Is It Gut-Check Time?

For many advisors, the end of the year is the ideal time to make the leap to a new broker-dealer. The clean break provided by the turning of the calendar is appealing, offering tangible (and often tax-driven) talking points for clients. When combined with exciting new opportunities, advanced technology, and enhanced product choices, the case for a transition can seem ironclad.

But if you’re one of those advisors in the final stages of making a move, now might be the perfect moment for a gut check—a brief pause to ensure you’re on the right path.

Here’s what you should consider before sealing the deal:

  1. Am I moving towards something or away from something? It’s important to understand the true motivation behind your move. As 3xEquity founder and CEO, Jeff Crosby, highlighted in a YouTube conversation with AdvisorHub’s Tony Sirianni earlier this year, understanding your “why” can make all the difference. Are you genuinely excited about the new opportunities and growth potential, or are you simply looking to escape frustrations at your current firm?
  2. Will my clients be better served on the other side of this transition? Ask yourself if your clients are likely to experience the same or better service and offerings at your new firm. At a minimum, the move should be lateral, but ideally, it should unlock new possibilities for both you and your clients.
  3. Did I thoroughly evaluate multiple options?
    One offer isn’t enough to know if you’re making the best decision. Most advisors review 2-4 offers before deciding. If you’ve only received one, how can you be sure it’s the right fit? This is where 3xEquity comes in—we can help you secure multiple offers quickly and anonymously, ensuring you have the full picture before committing.
  4. Am I maximizing my transition package? Is the deal you’re about to sign truly the best offer available? Transition packages can vary greatly, and without a consultant in your corner, you might leave money on the table. 3xEquity can help you evaluate your package, ensuring you’re maximizing your potential.

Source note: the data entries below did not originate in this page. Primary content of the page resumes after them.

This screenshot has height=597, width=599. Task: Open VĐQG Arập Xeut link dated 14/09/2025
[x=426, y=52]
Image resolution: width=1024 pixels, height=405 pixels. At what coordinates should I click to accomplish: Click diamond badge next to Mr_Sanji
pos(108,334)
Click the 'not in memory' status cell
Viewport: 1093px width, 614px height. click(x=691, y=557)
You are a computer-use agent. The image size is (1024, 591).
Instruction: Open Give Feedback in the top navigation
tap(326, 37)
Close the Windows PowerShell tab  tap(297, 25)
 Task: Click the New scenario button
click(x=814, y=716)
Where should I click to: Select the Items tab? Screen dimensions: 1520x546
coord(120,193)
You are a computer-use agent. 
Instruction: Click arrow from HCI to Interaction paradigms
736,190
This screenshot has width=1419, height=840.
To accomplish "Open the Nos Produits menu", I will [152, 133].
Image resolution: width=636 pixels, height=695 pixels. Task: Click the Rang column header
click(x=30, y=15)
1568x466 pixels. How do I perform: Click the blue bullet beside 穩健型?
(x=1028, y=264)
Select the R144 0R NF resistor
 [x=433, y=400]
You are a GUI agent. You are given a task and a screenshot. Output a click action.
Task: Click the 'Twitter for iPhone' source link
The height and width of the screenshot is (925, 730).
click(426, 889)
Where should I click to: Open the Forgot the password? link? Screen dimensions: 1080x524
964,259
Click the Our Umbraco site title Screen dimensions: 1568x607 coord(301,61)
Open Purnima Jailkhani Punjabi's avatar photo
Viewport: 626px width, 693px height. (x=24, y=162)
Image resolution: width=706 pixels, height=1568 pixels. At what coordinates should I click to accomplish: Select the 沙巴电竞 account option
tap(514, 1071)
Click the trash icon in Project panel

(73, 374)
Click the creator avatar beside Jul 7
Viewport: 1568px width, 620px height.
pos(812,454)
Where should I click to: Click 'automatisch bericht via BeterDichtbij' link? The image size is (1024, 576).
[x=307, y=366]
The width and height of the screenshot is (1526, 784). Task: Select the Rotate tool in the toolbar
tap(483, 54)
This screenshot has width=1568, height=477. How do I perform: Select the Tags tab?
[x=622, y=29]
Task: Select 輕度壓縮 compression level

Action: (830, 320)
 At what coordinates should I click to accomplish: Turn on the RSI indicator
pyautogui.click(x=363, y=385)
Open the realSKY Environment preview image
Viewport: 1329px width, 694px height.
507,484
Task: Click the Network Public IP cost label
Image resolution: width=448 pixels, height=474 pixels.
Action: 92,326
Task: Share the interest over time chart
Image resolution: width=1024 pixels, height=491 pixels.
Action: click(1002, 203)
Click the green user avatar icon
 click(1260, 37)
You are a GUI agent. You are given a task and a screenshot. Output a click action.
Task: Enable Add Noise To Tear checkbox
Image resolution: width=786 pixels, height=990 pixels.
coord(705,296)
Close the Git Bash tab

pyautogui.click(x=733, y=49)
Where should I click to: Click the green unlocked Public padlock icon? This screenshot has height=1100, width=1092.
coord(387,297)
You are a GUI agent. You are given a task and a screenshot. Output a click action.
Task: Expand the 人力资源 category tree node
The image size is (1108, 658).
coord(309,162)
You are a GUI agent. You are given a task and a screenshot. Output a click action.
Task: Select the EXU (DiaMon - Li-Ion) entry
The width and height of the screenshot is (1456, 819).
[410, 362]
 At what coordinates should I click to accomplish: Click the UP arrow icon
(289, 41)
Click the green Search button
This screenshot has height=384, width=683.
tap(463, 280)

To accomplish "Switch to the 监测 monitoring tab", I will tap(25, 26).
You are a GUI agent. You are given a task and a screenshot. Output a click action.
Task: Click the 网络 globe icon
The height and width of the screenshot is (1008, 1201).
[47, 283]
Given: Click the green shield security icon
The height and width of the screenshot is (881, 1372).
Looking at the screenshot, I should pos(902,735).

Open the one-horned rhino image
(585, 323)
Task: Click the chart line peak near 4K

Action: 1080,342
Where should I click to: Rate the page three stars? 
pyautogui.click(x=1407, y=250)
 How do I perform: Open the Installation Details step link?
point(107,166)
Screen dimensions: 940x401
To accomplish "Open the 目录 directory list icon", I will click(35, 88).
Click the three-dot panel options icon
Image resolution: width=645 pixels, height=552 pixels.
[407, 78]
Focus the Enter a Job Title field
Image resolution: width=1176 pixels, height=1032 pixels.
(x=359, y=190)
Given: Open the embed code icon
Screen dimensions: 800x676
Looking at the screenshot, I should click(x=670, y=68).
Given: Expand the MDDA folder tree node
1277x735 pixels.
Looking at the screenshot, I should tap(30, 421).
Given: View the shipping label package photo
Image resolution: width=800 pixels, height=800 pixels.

A Brief Pause Can Pay Off Big

A gut check at this stage won’t disrupt your year-end timeline, but it will give you peace of mind that you’re making the best possible move for yourself and your clients. Taking a moment to reflect now can prevent regrets and second-guessing down the road.

Need assistance with your gut check or want to explore additional offers? Schedule a free consultation with the team at 3xEquity today. We’re here to help you find the best fit—and the best deal.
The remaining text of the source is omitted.